提示テキスト:
——————

逆確率重み付けによって集中治療室における医療関連感染症のより正確な発生率の推定につながる:2 つの全国サーベイランスシステムによる結果★

2025.01.17

Inverse probability weighting leads to more accurate incidence estimates for healthcare-associated infections in intensive care units ‒ results from two national surveillance systems

C. Vicentini*, R. Bussolino, M. Perego, D. Silengo, F. D’Ancona, S. Finazzi, C.M. Zotti
*University of Turin, Italy

Journal of Hospital Infection (2025) 155, 73-81

背景

医療関連感染症をモニタリングするために 2 つの主要なアプローチを用いた:縦断的サーベイランス(発生率の測定が可能)および点有病率調査(PPS)。PPS はかかる時間がより少ないが、長さバイアスのあるサンプリングの影響を受けており、この影響は逆確率重み付けによって修正することができる。我々は、この方法の正確度について、イタリアの 2 つの全国サーベイランスシステムからのデータの解析により評価した。

方法

前向きサーベイランスシステム(GiViTI)によって測定された人工呼吸器関連肺炎(VAP)および中心ライン関連血流感染症(CLABSI)の発生率を、PPS によって測定され、集中治療室における同じ医療関連感染症の粗有病率および逆確率重み付け有病率の変換によって得られた推定発生率と比較した。重み付け有病率は、全患者についてそのリスク期間と反比例した重み付けを行った後に得た。有病率は、Rhame と Sudderth の式の改変版を用いて、入院 100 件あたりの発生率に変換した。

——————

抽出レコード:
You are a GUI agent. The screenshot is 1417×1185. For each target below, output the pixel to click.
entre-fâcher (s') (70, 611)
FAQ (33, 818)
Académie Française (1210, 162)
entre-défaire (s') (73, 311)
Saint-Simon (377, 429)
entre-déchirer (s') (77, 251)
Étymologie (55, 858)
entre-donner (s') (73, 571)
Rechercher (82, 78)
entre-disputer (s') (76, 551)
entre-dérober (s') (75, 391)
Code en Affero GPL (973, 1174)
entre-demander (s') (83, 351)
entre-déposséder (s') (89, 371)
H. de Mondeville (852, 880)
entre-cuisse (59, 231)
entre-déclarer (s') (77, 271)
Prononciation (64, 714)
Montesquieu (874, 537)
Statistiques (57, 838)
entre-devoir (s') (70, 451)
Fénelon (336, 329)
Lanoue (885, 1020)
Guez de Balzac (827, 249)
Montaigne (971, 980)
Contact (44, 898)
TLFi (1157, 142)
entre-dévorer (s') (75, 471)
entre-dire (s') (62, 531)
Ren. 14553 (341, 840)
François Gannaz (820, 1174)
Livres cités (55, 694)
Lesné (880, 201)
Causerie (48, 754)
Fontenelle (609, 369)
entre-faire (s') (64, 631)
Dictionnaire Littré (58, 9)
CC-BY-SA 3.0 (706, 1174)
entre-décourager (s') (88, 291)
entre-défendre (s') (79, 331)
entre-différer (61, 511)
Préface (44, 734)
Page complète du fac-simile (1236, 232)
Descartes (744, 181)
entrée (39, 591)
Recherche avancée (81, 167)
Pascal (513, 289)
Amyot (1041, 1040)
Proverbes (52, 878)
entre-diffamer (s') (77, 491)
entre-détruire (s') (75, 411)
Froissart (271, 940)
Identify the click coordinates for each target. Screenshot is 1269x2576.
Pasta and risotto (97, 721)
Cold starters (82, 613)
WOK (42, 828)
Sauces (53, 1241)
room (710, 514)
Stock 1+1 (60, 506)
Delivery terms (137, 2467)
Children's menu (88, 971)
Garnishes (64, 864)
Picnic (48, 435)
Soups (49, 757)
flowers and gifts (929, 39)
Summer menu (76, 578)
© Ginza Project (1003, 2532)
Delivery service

——————

作業内容:
逆確率重み付けによる発生率推定の抄録を、一字一句変えずに全文書き写してください。

解答:
逆確率重み付けによって集中治療室における医療関連感染症のより正確な発生率の推定につながる:2 つの全国サーベイランスシステムによる結果★

2025.01.17

Inverse probability weighting leads to more accurate incidence estimates for healthcare-associated infections in intensive care units ‒ results from two national surveillance systems

C. Vicentini*, R. Bussolino, M. Perego, D. Silengo, F. D’Ancona, S. Finazzi, C.M. Zotti
*University of Turin, Italy

Journal of Hospital Infection (2025) 155, 73-81

背景

医療関連感染症をモニタリングするために 2 つの主要なアプローチを用いた:縦断的サーベイランス(発生率の測定が可能)および点有病率調査(PPS)。PPS はかかる時間がより少ないが、長さバイアスのあるサンプリングの影響を受けており、この影響は逆確率重み付けによって修正することができる。我々は、この方法の正確度について、イタリアの 2 つの全国サーベイランスシステムからのデータの解析により評価した。

方法

前向きサーベイランスシステム(GiViTI)によって測定された人工呼吸器関連肺炎(VAP)および中心ライン関連血流感染症(CLABSI)の発生率を、PPS によって測定され、集中治療室における同じ医療関連感染症の粗有病率および逆確率重み付け有病率の変換によって得られた推定発生率と比較した。重み付け有病率は、全患者についてそのリスク期間と反比例した重み付けを行った後に得た。有病率は、Rhame と Sudderth の式の改変版を用いて、入院 100 件あたりの発生率に変換した。